A che punto siamo in Italia?
A delineare con maggiore precisione la situazione italiana è il report sull’imprenditoria
femminile realizzato da Unioncamere: le imprese guidate da donne sono oltre 1,2 milioni,
ma mostrano caratteristiche strutturali differenti da quelle maschili. Il 96,3% sono micro-
imprese, il 60,8% sono ditte individuali e il 67,5% opera nel settore dei servizi. Le
imprese femminili risultano anche più giovani (il 42% ha meno di cinque anni di vita) e più
diffuse tra le under 35 (10,6% contro il 7,9% degli uomini). Tuttavia, la loro sopravvivenza
nel tempo è inferiore: dopo tre anni resta attivo l’82% delle imprese femminili, contro
l’85,3% di quelle maschili; dopo cinque anni il divario si amplia ulteriormente (72,1% contro
77%).
Semplificare è la parola chiave: come rendere l’impresa più leggera e solida
Di fronte a queste criticità, alcune imprenditrici scelgono di agire in modo diverso,
costruendo approcci più sostenibili e consapevoli, imprenditrici che non cercano
scorciatoie, ma soluzioni. Liana Gabriela Rotariu, founder del Metodo Sempi, ha scelto di
costruire un approccio pensato per chi guida piccole imprese e ha bisogno di chiarezza,
strumenti pratici e una gestione del lavoro meno caotica. Il metodo nasce dall’esperienza
quotidiana e si rivolge soprattutto a chi è stanco di gestire tutto in autonomia, di dover
rincorrere scadenze, o di non riuscire mai ad avere una visione d’insieme.
“Il Metodo Sempi non fa pink washing, fa spazio. Spazio per lavorare con più chiarezza, per
contare davvero, senza dover scegliere tra la vita e il lavoro. È nato dall’esperienza diretta di
chi l’impresa la gestisce ogni giorno, con il bisogno concreto di ridurre il caos e recuperare
controllo. Non serve essere perfette, serve potersi permettere di respirare”, spiega Rotariu.
Il suo team, composto prevalentemente da donne, lavora per aiutare a rendere l’impresa
più semplice, leggibile, meno schiava di strumenti complessi o processi infiniti.
Chi sceglie questo approccio impara a riconoscere ciò che funziona davvero, a costruire
una cultura organizzativa flessibile, a tornare padrone del proprio tempo e dei propri numeri.

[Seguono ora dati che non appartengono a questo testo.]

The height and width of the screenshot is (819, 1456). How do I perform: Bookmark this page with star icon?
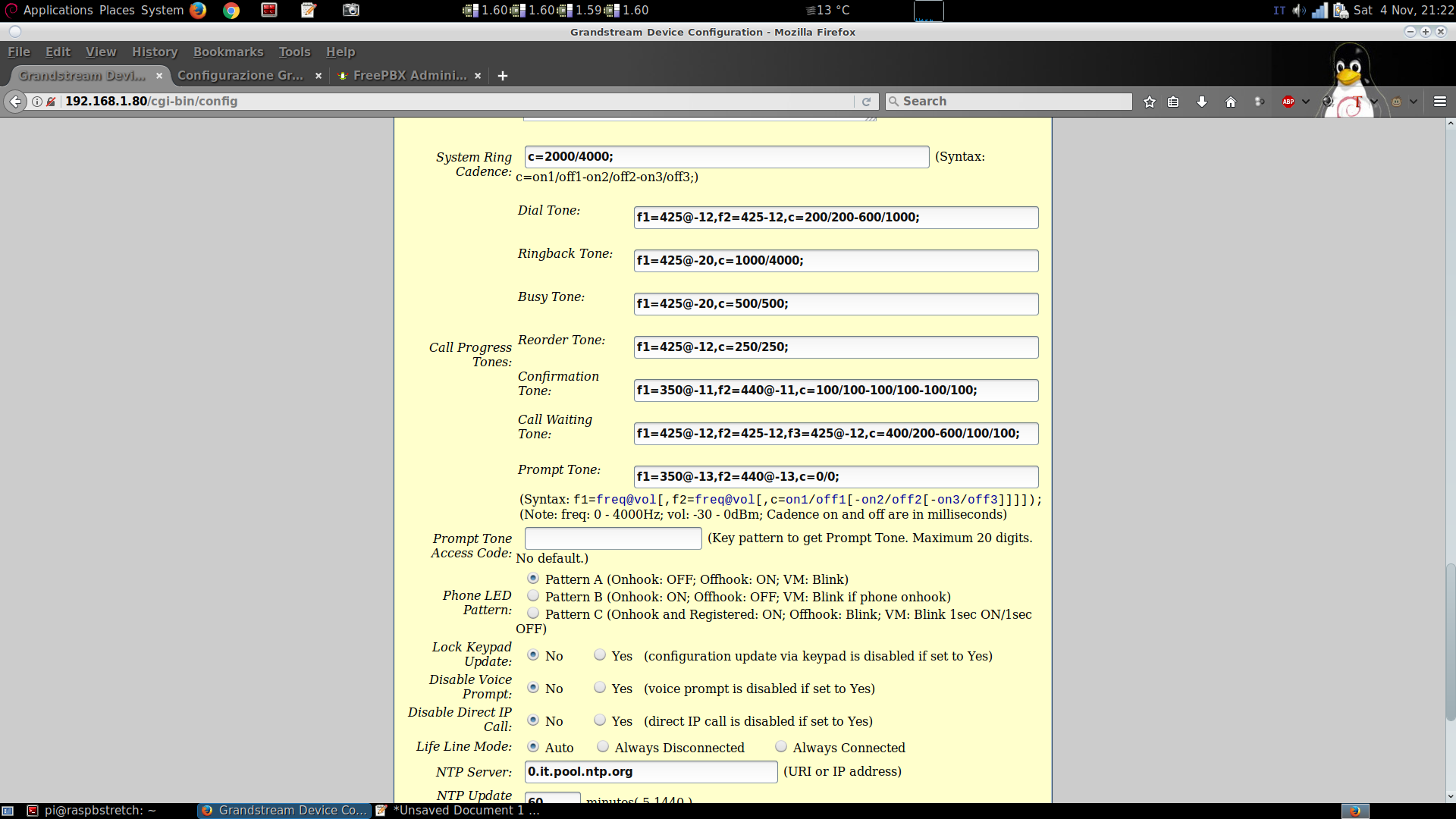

Il metodo suggerisce tre azioni concrete:
1. Smettere di fare tutto in autonomia. Delegare, automatizzare, strutturare: uscire
dal sovraccarico è possibile.
2. Guardare i numeri con fiducia. Entrate, costi e margini diventano comprensibili
anche senza formazione tecnica e aiutano a decidere con più consapevolezza.
3. Creare un’organizzazione che rispecchi chi la guida. Le imprese non devono per
forza aderire a modelli precostituiti. Possono essere efficienti e umane, ordinate e
accoglienti, strategiche e morbide allo stesso tempo.
Un’impresa pensata per durare e lasciare un segno
L’imprenditoria femminile oggi chiede strumenti su misura, contesti adatti e
riconoscimento pieno. È una trasformazione concreta che riguarda il modo in cui si
lavora, si prende decisione, si crea valore. Molte di queste imprese nascono con l’idea di
durare nel tempo, di costruire qualcosa che lasci il segno anche fuori dall’economia.
Ogni progetto fondato da una donna che sceglie consapevolmente come lavorare, con chi
collaborare e che tipo di impatto generare, è parte di un cambiamento collettivo. Un
cambiamento che cresce ogni giorno, anche senza clamore, ma con determinazione.